• Problems to solve
1. According to the Heldal-Lund biography, in what year did he receive the Leipzig Human Rights Award?
2. Summarize the Heldal-Lund biography in two sentences.
3. Carry the Heldal-Lund biography forward from its final sentence.

Andreas Heldal-Lund (born 10 December 1964) is a Norwegian anti-Scientology activist best known for operating the website Operation Clambake.

Activist 

Since 2009, Andreas Heldal-Lund has been a member of the board of the national secular humanist organisation Human-Etisk Forbund. Heldal-Lund has also long been a member of the Norwegian Society of Heathens. Since 1996 he has been noted for his criticism against the Church of Scientology, namely as the operator of Operation Clambake. In 2003, he received the Leipzig Human Rights Award from the European-American Citizens Committee for Human Rights and Religious Freedom in the US, an organization which states it is composed of "Scientology opponents from all over the world."

Operation Clambake 

Operation Clambake is a website about Scientology and the Church of Scientology that over the years appeared in the top ten results on Google for the search term "Scientology". Most of the information presented by Operation Clambake is critical of the Church of Scientology and its leadership, although dissenters are given prominent space to air their differences.

Heldal-Lund said that he began criticizing the Church of Scientology in 1996 after reading about a Norwegian ex-Scientologist who successfully sued the Church of Scientology. He has stated many times that he does not object to people practising the religion of Scientology itself, but he objects to the abuse-ridden management of that religion by what he has called the "criminal and corrupt" Church of Scientology.

When actor Jason Beghe decided to leave Scientology in 2008, he contacted Heldal-Lund, who convinced him to meet with Mark Bunker, a critic of Scientology known to the Anonymous group as "wise beard man". Heldal-Lund and Bunker went to Beghe's house, where Beghe participated in an interview about his experiences as a Scientologist. Bunker published a two-hour portion of the three-hour interview to YouTube on 4 June 2008.

• Listing

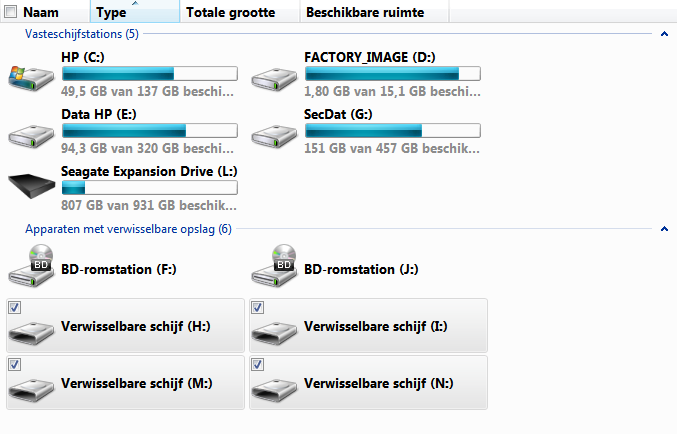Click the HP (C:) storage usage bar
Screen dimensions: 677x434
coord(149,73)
---
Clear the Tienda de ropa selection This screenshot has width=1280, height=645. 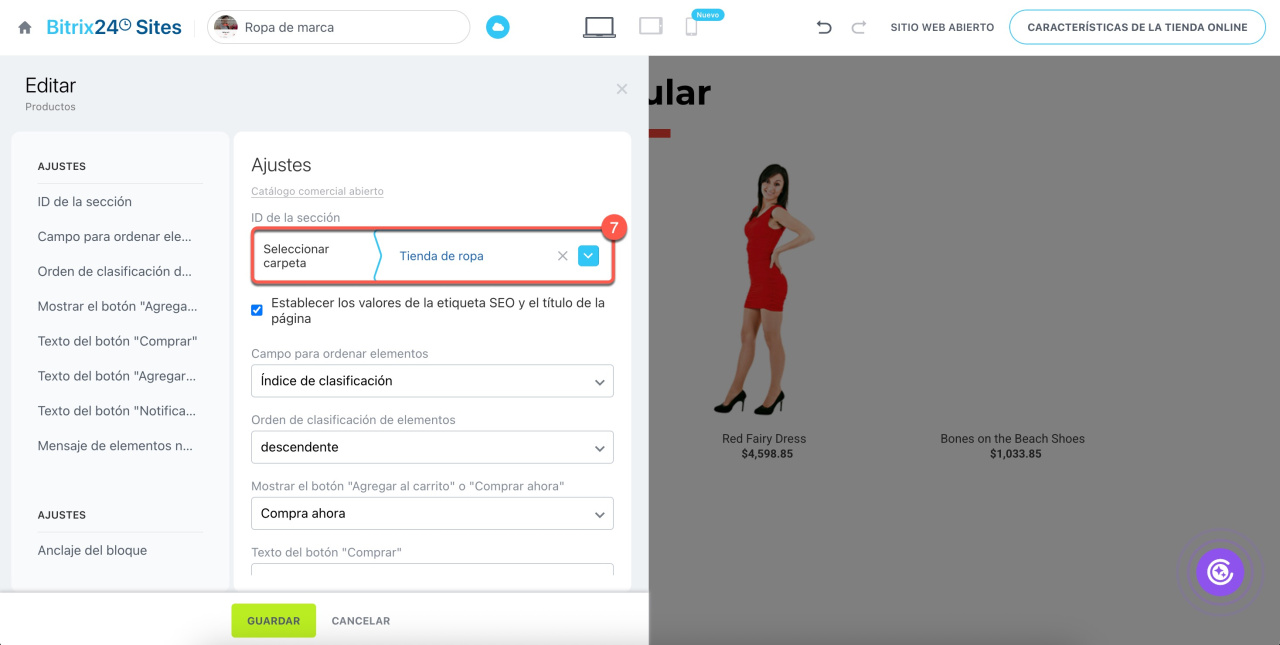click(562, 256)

• Written answers
1. 2003

2. Andreas Heldal-Lund is a Norwegian anti-Scientology activist who has run the critical website Operation Clambake since he began criticizing the Church of Scientology in 1996, and he received the Leipzig Human Rights Award in 2003. He says he objects not to the religion itself but to what he calls the "criminal and corrupt" Church of Scientology, and in 2008 he helped arrange Mark Bunker's interview with actor Jason Beghe about his departure from Scientology.

3.
In the aftermath of acts against Scientology taken online by the group Anonymous as part of the protest movement Project Chanology, Heldal-Lund released a statement criticizing the digital assault against Scientology. Heldal-Lund commented, "People should be able to have easy access to both sides and make up their own opinions. Freedom of speech means we need to allow all to speak – including those we strongly disagree with. I am of the opinion that the Church of Scientology is a criminal organisation and a cult which is designed by its delusional founder to abuse people. I am still committed to fight for their right to speak their opinion." He also stated that "Attacking Scientology like that will just make them play the religious persecution card ... They will use it to defend their own counter actions when they try to shatter criticism and crush critics without mercy."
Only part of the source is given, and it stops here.